The people who responded to Mr. Nychay responded to a basic set of facts: Mr. Nychay had been sent packing, and the Herald subsequently used his work and award to promote itself. Some of them hesitated to weigh in without knowing more. Now Mr. Krug not only suggests the Herald committed no breach, he objects to my publishing letters that disagree.

Mr. Krug accuses me of acting "maliciously and without regard for the truth" (which any journalist understands as an accusation of defamation) by accurately reporting what people he respects had to say about his station's conduct. He says that when I spoke to him I hadn't seen the ad. I saw the ad even before I read the letters.

I regret not getting back to the letters' authors after I heard from Mr. Krug and got his version of events. They deserved a second turn at bat. With little time for any new reporting, I called the TV station, WBBM, that had carried the ad and tried to double-check Mr. Krug's story. Had the ad actually been pulled that morning (just before Mr. Krug, who knew what I'd trying to reach him about, called me back)? Had it been running for months before Mr. Nychay lost his job? Mr. Krug said yes, but Mr. Nychay said someone at the station told him it began running in January, three months after the Herald got rid of him. I was shunted around to various departments at WBBM without ever getting an answer. Perhaps as a fellow journalist he can agree with me that it wasn't time to return to the letter writers with a fresh set of facts until I myself knew those facts to be true.

After Mr. Krug's letter arrived, I tried again. What I've learned on this go-round is sketchy and second-hand--that is, from a publicist-but so far nothing that contradicts Mr. Krug.


Michael Miner
Senior Editor and Media Columnist
Chicago Reader
July 18, 2007

FROM A SOURCE QUOTED IN THE STORY

Andy Schotz chairman of the Society of Professional Journalist's Ethics Committee, who was quoted in Miner's column, also weighed in with an e-mail to The Reader:

Mr. Crystal-

I'd like to clarify a few points in Mr. Krug's letter, since I've been
mentioned specifically and as part of a group.

I commented on the situation for Mr. Miner's story under the assumption that the ad was created, and that it aired, after the newspaper eliminated Mr. Nychay's job. That was my own interpretation, not influenced by Mr. Miner. He was making the same assumption, which is why he was writing his story.

What surprised me when I read the story is that the newspaper's explanation of what happened was different from the assumption we had beforehand. I expressed that surprise in an e-mail to Mr. Miner. I told him that if I had known the newspaper's explanation (that the airing of the ad after Mr. Nychay was let go was inadvertent and the ad was pulled right away), I would not have said what I said -- there would have been no point. If the first half of a story consists of experts criticizing an intentional action, then the action is found to be unintentional, that, in my mind, makes all of the critical comments moot.
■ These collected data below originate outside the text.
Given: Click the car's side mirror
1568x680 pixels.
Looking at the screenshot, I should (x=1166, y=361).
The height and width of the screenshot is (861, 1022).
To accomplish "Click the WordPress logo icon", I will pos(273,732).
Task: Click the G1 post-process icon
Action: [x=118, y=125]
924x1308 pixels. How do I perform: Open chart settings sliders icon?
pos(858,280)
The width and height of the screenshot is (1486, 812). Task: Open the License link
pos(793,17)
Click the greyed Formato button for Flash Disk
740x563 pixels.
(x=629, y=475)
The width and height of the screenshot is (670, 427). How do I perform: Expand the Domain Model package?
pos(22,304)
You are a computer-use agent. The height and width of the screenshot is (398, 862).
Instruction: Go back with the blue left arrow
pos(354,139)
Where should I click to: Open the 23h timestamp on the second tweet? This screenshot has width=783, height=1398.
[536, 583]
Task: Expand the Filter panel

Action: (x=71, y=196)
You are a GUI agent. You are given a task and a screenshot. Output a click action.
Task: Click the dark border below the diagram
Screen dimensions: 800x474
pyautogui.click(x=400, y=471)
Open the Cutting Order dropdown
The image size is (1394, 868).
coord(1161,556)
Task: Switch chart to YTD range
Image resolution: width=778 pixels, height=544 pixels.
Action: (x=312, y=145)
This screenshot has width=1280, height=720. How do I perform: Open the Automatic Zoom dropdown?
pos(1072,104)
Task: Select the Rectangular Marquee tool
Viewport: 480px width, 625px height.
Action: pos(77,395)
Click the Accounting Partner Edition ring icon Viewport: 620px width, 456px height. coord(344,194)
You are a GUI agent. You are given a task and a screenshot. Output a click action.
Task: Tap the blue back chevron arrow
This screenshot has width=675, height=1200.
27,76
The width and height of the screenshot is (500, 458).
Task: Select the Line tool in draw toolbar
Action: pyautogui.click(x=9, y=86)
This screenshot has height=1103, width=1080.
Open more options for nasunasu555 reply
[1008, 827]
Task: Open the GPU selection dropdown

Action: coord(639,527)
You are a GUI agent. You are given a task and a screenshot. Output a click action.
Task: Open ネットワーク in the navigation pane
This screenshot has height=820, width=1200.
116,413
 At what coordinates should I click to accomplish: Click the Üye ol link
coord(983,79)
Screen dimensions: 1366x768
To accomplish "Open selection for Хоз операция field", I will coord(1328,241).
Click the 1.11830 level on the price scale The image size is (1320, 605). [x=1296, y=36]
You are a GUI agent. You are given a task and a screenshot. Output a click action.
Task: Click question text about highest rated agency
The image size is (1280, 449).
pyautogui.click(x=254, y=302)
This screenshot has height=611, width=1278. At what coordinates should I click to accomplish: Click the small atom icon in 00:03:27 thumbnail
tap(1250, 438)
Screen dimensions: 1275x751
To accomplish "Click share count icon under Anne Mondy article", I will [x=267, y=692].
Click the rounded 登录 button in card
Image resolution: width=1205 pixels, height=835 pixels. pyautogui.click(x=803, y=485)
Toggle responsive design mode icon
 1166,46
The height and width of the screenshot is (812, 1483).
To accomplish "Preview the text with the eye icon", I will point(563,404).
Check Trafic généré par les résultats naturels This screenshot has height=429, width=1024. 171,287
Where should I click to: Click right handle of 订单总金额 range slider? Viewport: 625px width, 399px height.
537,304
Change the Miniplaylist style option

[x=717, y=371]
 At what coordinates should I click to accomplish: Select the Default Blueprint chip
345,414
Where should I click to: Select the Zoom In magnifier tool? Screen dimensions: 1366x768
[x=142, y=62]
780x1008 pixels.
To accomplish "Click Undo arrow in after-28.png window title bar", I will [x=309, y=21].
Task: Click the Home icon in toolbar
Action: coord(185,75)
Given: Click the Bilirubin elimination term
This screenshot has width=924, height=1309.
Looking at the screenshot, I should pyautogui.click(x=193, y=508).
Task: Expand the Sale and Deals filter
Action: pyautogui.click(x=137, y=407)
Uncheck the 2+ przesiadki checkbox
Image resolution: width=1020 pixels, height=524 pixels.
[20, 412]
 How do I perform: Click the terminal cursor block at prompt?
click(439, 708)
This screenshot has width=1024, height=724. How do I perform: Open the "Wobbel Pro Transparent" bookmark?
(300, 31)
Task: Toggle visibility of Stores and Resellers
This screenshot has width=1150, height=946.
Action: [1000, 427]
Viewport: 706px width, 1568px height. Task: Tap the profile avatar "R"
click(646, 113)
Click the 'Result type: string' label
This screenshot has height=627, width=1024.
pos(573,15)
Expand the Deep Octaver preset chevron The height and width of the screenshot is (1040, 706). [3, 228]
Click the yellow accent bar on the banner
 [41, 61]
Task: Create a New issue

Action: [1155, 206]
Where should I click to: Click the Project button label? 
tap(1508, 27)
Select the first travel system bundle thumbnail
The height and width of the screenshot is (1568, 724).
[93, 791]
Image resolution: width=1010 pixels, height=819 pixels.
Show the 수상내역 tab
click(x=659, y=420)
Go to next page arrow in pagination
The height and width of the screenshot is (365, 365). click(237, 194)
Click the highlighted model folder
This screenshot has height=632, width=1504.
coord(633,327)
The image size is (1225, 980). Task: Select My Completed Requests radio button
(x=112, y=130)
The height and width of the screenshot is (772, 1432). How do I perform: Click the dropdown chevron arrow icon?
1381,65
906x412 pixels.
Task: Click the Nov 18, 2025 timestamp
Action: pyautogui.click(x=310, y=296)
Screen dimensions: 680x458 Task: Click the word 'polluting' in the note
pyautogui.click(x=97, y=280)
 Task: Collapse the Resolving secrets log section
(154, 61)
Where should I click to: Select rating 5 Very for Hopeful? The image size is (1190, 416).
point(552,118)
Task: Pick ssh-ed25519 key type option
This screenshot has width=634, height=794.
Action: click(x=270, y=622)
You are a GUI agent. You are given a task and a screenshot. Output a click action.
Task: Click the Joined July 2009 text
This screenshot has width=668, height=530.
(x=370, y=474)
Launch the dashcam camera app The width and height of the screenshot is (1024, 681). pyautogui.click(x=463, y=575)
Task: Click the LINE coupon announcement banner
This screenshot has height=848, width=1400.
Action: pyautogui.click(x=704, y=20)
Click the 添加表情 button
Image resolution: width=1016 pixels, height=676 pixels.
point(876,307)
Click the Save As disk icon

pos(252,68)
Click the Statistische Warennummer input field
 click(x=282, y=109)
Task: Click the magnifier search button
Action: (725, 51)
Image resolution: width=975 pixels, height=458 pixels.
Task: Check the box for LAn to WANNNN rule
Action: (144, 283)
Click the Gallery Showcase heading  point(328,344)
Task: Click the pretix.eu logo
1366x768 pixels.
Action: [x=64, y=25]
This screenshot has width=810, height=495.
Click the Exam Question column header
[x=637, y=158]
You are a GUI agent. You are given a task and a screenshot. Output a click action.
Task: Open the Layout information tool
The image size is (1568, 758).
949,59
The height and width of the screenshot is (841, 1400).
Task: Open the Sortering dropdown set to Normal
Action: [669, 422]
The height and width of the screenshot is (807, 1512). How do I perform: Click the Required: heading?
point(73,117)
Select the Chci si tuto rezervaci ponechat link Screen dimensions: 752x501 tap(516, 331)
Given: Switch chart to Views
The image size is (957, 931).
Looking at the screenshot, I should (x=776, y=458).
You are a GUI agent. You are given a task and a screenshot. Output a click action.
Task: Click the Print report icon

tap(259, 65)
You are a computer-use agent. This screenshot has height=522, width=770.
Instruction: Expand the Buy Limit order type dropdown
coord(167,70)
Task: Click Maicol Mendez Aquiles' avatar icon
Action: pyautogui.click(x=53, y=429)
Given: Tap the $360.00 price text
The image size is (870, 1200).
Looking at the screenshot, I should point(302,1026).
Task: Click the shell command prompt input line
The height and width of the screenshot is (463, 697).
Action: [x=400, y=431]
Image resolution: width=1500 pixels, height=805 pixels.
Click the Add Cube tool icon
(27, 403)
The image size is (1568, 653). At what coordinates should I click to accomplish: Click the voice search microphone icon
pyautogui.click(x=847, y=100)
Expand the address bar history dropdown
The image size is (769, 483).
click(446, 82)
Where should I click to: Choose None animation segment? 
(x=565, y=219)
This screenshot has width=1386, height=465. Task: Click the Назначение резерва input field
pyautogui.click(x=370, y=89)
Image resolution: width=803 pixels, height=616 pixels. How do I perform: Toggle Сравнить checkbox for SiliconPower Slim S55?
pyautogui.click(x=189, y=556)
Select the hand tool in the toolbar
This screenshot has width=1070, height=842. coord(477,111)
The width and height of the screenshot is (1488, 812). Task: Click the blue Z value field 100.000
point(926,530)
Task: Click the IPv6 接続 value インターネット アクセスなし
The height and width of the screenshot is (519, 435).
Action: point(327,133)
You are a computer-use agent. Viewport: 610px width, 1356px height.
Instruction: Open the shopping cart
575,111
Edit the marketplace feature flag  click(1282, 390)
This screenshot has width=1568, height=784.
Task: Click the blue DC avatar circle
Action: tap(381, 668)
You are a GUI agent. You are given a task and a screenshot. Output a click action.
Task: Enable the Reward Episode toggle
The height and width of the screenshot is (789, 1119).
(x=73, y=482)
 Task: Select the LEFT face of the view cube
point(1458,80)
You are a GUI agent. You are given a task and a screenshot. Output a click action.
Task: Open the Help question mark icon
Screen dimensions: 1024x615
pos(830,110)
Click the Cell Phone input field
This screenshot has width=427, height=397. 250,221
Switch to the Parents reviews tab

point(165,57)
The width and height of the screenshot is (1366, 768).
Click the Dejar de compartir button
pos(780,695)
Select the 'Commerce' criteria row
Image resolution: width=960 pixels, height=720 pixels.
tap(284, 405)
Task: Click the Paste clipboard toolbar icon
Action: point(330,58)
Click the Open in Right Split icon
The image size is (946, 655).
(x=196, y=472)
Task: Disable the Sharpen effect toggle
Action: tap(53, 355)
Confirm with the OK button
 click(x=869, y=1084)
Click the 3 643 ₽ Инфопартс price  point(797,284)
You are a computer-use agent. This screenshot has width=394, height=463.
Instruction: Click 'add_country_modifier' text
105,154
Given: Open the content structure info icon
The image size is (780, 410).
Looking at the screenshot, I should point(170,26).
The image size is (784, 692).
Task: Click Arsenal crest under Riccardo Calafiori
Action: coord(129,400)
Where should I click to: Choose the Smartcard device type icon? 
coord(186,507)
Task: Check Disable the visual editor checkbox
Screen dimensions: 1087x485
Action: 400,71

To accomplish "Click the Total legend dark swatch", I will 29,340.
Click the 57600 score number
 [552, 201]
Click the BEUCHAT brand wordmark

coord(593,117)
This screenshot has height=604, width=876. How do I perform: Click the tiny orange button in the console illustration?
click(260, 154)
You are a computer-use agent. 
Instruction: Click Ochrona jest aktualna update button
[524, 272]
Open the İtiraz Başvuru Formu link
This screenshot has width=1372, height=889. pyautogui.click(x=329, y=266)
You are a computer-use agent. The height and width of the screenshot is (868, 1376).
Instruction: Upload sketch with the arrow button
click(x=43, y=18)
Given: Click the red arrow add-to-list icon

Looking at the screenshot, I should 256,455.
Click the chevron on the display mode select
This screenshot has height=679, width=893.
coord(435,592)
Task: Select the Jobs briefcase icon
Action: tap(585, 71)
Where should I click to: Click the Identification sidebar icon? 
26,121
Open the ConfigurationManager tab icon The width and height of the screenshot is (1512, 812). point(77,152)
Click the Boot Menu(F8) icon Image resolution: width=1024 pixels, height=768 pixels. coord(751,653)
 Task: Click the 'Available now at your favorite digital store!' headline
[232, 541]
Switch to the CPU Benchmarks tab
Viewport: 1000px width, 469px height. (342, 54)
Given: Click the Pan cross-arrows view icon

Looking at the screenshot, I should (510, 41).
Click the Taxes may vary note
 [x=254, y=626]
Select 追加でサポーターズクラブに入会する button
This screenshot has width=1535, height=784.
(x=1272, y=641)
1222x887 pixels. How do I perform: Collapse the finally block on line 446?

Knowing that a story can change 180 degrees at the last minute, I didn't assume that Mr. Miner had intentionally withheld information during interviews, or that he was intent on writing a slanted story, and I don't accuse him of either. But I was puzzled how he could have stuck to a premise in the first half of his story when it appeared to have been disproven.

The result was: "Here's what a bunch of people said assuming this was true. It's not true, but here's what they said anyway, before they knew it wasn't true."

Or is there still a question about the timing of the ad? Maybe it wasn't
created or put on the air until after Mr. Nychay's job was cut? That wasn't in the story.

One other point:

Further in the letter, Mr. Krug wrote, "Each of the industry experts
confirmed for me what Mr. Miner had said in one of our conversations - -that Mr. Nychay had, in the past few months, sent many people in the media industry a highly subjective e-mail about his separation from NWNG and the use of his cartoon in the aforementioned promotional ad."

I did not tell Mr. Krug that and didn't comment at all on what Mr. Nychay might have sent anyone, nor would I have.

Andy Schotz
Chairman, SPJ Ethics Committee

(Anyone who received Mr. Krug's letter the first time is free to use anything I said here in a follow-up story or letter if they want.)